So I promised myself I’d have my YA novel STRANGER finished by Memorial Day weekend, so I can go to Vegas with husband and friends and see DJ Armin Van Buuren at Ice and be naughty without guilt. (Not the moral kind of guilt. The goddamit-I’m-frittering-away-my-life-instead-of-working-on-my-freakin’-novel kind of guilt). My plan was: finish revising the 200 pages I have so far by tomorrow, and then write the remaining 40 or so pages next week, when I’m compelled by the logic and momentum of everything that’s come before and can write out the ending in an effortless white-hot blaze. That was the theory, anyway.
Instead I got stuck. Didn’t even touch the YA novel over the last week; spent my work time obsessing over my sales ranking on amazon.de and taking notes for the next novel and a possible novella set in Ibiza. I thought about STRANGER but the book, which had been flowing nicely for a while, felt blunted or flatlined or something. I went back and reread it and thought, yeah, there’s a pacing problem after the first 150 pages. The narrative just stops moving…or rather, it moves along according to the outline I had for it, but in a way that doesn’t accumulate urgency or new information. It hits the same note too many times. It is repetitive and boring.

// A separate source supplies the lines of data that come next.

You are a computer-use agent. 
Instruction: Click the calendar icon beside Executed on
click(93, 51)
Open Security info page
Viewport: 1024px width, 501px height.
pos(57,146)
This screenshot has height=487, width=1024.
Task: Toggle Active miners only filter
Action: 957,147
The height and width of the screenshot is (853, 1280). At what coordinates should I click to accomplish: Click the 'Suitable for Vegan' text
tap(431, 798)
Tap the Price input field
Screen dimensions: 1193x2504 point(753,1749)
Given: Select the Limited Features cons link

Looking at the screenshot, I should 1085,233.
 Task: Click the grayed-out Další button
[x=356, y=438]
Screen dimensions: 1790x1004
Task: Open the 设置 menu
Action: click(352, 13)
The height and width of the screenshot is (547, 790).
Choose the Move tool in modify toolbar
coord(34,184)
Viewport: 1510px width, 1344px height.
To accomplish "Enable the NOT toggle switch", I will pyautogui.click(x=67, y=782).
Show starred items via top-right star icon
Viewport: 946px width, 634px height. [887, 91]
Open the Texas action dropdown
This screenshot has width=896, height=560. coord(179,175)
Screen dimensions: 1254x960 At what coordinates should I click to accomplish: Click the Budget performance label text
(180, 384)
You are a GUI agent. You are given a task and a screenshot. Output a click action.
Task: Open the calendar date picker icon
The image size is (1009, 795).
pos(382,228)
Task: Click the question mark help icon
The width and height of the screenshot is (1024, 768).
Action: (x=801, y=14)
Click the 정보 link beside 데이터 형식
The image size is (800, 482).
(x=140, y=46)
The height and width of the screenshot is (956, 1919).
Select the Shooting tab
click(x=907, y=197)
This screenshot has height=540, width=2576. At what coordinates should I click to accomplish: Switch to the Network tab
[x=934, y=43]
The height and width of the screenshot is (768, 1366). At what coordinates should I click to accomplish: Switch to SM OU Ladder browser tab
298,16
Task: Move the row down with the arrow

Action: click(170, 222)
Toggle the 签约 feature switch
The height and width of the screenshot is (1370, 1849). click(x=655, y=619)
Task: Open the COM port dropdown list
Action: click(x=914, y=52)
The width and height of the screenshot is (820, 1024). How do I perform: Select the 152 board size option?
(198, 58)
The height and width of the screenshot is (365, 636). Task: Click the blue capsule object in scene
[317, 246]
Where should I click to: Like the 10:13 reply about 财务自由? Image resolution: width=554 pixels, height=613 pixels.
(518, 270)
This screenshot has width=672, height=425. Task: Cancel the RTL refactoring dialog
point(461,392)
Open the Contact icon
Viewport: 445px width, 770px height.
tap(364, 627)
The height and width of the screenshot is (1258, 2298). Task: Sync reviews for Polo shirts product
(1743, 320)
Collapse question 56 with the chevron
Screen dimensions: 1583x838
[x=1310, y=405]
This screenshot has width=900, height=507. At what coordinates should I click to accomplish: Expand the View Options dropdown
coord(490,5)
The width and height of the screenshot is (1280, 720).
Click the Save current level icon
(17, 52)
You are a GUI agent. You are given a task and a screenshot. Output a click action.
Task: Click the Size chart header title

And then I realized I could just cut that part out. There’s about 20 or 30 pages in there that I thought I need, but don’t; Kelly and Nick return from their strange encounter in a Tribeca bookstore and, guess what. Her brother is already gone. Her friend Morgan is already showing up at the house. That is the story, and the stuff that came between their return from the city and Morgan’s intrusion is not the story after all, and so drops through a trap door and disappears. The information I thought I needed those scenes to convey is easily worked in somewhere else.
I had a similar experience with BLOODANGEL — I realized a good chunk of the narrative wasn’t working and shouldn’t be there — and only when I cut those pages out and saw how the broken ends of the story fused together, did I feel like the story was moving again.
Getting work done by erasing earlier work. Sometimes revision is a beautiful thing.